Specific immune mechanisms are produced by the intestines to protect against potentially dangerous microorganisms throughout human life. Undifferentiated lymphocytes, which produce mostly secretory IgA or IgM antibodies, are present in the mucosal layer or Peyer’s patches. Stimulation of B-and T-lymphocytes in the presence of a foreign antigen occurs after their release from the mesenteric nodes into the thoracic duct, bloodstream and return to the intestine, where they also accumulate in the mucosal layer. Activated cells produce specific antibodies of classes IgA and IgM, which are secreted on the surface of the mucous membrane 48 days after stimulation. Immunoglobulins form complexes with antigens, neutralise toxins, prevent contact of microorganisms with target cells of the macroorganism, and promote the rapid removal of microorganisms from the gastrointestinal tract due to agglutination.
The primary function of intestinal antibodies is immune rejection at the mucosal surface. Such a relationship as the intestine with the body’s immune system is vital for humans.

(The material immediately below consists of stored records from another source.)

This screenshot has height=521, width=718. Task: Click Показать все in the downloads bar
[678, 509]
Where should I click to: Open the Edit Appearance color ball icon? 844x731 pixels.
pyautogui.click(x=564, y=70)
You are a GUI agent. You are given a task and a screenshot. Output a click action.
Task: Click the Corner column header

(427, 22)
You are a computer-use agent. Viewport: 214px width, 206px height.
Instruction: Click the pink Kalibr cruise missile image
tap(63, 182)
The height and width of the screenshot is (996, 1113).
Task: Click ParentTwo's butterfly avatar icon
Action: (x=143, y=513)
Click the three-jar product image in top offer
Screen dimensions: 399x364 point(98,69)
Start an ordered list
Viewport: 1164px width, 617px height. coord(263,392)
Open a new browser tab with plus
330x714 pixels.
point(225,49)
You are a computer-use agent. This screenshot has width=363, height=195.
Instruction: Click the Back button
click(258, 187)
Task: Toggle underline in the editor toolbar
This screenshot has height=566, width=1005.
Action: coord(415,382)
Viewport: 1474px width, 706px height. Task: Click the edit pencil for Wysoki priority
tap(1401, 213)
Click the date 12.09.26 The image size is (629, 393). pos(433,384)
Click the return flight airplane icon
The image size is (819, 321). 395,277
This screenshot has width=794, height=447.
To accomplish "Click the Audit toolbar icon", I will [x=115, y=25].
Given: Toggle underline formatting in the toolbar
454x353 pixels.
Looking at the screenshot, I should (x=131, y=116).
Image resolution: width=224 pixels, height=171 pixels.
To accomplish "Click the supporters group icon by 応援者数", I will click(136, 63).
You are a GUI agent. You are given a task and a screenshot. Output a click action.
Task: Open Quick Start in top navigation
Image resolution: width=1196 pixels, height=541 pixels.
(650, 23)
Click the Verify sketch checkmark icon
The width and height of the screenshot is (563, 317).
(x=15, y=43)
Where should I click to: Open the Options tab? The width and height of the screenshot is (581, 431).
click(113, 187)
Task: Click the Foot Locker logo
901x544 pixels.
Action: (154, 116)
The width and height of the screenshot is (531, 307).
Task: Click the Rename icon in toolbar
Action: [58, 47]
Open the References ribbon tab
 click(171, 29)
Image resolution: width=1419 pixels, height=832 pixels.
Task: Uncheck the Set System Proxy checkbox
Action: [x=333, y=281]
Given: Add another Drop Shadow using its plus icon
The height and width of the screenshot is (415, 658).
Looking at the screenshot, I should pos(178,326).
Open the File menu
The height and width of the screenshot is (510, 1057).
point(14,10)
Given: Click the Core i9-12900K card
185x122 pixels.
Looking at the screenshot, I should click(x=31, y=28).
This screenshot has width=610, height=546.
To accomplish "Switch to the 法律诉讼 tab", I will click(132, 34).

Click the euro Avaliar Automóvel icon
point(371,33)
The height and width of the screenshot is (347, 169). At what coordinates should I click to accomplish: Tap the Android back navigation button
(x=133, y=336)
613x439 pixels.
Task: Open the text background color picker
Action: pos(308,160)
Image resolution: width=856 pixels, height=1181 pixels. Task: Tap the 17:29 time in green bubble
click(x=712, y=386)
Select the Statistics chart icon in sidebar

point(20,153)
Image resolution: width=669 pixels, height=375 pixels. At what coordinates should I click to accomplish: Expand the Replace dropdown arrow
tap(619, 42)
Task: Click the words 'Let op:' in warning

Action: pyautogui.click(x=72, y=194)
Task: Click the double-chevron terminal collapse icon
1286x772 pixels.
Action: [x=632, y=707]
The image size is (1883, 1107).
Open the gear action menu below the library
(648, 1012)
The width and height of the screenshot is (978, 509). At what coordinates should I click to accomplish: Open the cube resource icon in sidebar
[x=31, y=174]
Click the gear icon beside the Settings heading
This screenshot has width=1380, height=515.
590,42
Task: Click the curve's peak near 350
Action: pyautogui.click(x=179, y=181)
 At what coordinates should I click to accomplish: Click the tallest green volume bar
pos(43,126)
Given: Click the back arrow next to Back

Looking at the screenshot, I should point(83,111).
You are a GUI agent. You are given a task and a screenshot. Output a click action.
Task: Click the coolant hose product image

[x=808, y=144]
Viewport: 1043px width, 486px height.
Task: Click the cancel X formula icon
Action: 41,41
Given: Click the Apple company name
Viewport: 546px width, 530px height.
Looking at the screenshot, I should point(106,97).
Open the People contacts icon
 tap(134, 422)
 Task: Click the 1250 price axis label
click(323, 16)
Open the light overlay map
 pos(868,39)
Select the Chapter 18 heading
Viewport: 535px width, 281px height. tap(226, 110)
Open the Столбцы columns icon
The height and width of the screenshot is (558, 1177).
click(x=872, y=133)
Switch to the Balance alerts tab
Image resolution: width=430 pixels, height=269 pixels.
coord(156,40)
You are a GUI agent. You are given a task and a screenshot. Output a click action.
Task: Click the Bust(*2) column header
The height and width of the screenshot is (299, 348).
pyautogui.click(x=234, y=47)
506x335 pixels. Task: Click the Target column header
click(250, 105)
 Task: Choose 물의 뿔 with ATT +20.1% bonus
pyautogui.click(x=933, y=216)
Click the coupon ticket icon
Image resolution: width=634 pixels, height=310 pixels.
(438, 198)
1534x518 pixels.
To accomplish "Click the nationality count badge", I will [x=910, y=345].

The most important property of the local intestinal immune system is the phenomenon of lymphocyte recycling. Peyer’s patches lymphocytes, sensitised by antigens, both food and infectious, migrate to the mesenteric lymph nodes, and from there through the lymphatic vessels through the thoracic duct and circulatory system are sent to their own layer of the intestinal mucosa, mainly as IgA secreting cells. This mechanism ensures the formation of lymphocyte clones and the formation of specific antibodies in the mucous membrane areas remote from the source of primary sensitisation. Native immunoglobulin molecules, as well as active Fc and F (ab ) 2 fragments, participate in the sensitisation of plasma cells with the subsequent cloning of lymphocytes that produce antibodies with specific properties similar to those that played the role of a matrix.
Cellular immunity of the intestine, in contrast to the system of antibodies secreted by it, has not been studied enough. It is known that systemic cellular immune responses are rarely detected after oral exposure to antigens. It is evident that cellular immunity reactions do not develop in the intestinal mucosa, when healthy people receive harmless antigens, for example, normal flora antigens.